Work instruction — Restate the records word for word, omitting nothing.

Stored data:
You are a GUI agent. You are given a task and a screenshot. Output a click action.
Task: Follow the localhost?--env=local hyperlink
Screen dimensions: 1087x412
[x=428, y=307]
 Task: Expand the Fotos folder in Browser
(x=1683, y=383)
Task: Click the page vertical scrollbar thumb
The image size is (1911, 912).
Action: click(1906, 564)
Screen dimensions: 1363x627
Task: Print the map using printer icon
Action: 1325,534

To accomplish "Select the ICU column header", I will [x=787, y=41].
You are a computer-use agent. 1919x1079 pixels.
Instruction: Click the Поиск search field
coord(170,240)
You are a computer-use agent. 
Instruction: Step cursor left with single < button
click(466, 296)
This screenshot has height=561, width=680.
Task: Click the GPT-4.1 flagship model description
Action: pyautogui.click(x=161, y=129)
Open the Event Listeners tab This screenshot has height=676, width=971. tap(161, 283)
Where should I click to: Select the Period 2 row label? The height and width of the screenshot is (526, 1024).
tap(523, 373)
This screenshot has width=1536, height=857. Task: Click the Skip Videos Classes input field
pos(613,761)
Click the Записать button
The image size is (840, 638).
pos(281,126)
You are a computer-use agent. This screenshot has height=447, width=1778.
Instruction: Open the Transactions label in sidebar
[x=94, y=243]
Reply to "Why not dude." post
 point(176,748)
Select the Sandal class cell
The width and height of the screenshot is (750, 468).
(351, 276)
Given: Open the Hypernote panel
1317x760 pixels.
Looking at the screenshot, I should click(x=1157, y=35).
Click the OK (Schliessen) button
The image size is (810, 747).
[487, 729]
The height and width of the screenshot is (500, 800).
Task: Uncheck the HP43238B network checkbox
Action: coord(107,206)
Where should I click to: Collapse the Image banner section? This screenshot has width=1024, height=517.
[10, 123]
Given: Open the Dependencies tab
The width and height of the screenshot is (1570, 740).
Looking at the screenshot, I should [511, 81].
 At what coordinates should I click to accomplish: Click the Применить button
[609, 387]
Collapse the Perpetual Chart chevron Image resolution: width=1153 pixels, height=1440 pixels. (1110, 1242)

Output for this exercise —
You are a GUI agent. You are given a task and a screenshot. Output a click action.
Task: Follow the localhost?--env=local hyperlink
Screen dimensions: 1087x412
[x=428, y=307]
 Task: Expand the Fotos folder in Browser
(x=1683, y=383)
Task: Click the page vertical scrollbar thumb
The image size is (1911, 912).
Action: click(1906, 564)
Screen dimensions: 1363x627
Task: Print the map using printer icon
Action: 1325,534

To accomplish "Select the ICU column header", I will [x=787, y=41].
You are a computer-use agent. 1919x1079 pixels.
Instruction: Click the Поиск search field
coord(170,240)
You are a computer-use agent. 
Instruction: Step cursor left with single < button
click(466, 296)
This screenshot has height=561, width=680.
Task: Click the GPT-4.1 flagship model description
Action: pyautogui.click(x=161, y=129)
Open the Event Listeners tab This screenshot has height=676, width=971. tap(161, 283)
Where should I click to: Select the Period 2 row label? The height and width of the screenshot is (526, 1024).
tap(523, 373)
This screenshot has width=1536, height=857. Task: Click the Skip Videos Classes input field
pos(613,761)
Click the Записать button
The image size is (840, 638).
pos(281,126)
You are a computer-use agent. This screenshot has height=447, width=1778.
Instruction: Open the Transactions label in sidebar
[x=94, y=243]
Reply to "Why not dude." post
 point(176,748)
Select the Sandal class cell
The width and height of the screenshot is (750, 468).
(351, 276)
Given: Open the Hypernote panel
1317x760 pixels.
Looking at the screenshot, I should click(x=1157, y=35).
Click the OK (Schliessen) button
The image size is (810, 747).
[487, 729]
The height and width of the screenshot is (500, 800).
Task: Uncheck the HP43238B network checkbox
Action: coord(107,206)
Where should I click to: Collapse the Image banner section? This screenshot has width=1024, height=517.
[10, 123]
Given: Open the Dependencies tab
The width and height of the screenshot is (1570, 740).
Looking at the screenshot, I should [511, 81].
 At what coordinates should I click to accomplish: Click the Применить button
[609, 387]
Collapse the Perpetual Chart chevron Image resolution: width=1153 pixels, height=1440 pixels. (1110, 1242)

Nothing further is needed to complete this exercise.